**Required work**
Within the data below, find the string "click" and return each line where it occurs.
++++ Data provided
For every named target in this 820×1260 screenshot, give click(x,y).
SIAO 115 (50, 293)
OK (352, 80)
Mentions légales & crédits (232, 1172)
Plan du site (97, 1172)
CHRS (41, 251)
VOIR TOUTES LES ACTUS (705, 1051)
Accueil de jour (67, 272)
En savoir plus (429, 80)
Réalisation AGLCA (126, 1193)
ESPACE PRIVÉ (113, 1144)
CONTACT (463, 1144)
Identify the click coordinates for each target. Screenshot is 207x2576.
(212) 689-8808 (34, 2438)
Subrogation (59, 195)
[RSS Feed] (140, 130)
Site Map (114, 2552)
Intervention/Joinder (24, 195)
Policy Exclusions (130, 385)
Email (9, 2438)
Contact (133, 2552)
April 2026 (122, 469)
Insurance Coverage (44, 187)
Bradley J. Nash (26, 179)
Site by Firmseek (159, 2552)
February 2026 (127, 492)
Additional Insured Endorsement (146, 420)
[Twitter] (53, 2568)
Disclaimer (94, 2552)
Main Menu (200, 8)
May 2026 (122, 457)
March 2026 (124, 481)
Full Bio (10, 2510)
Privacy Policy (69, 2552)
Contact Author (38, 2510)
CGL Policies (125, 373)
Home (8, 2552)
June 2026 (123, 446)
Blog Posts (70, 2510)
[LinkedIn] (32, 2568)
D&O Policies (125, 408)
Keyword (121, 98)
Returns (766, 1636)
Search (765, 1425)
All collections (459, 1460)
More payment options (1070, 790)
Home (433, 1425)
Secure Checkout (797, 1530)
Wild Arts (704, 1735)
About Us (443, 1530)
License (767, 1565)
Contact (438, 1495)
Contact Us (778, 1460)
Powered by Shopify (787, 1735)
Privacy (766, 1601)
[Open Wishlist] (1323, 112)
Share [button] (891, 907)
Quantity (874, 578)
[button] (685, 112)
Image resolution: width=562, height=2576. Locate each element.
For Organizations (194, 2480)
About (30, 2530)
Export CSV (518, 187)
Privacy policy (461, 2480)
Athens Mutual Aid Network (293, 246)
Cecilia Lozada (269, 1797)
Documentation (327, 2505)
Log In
++++++++
**Response to this task**
For every named target in this 820×1260 screenshot, give click(x,y).
Identify the click coordinates for each target. Screenshot is 207x2576.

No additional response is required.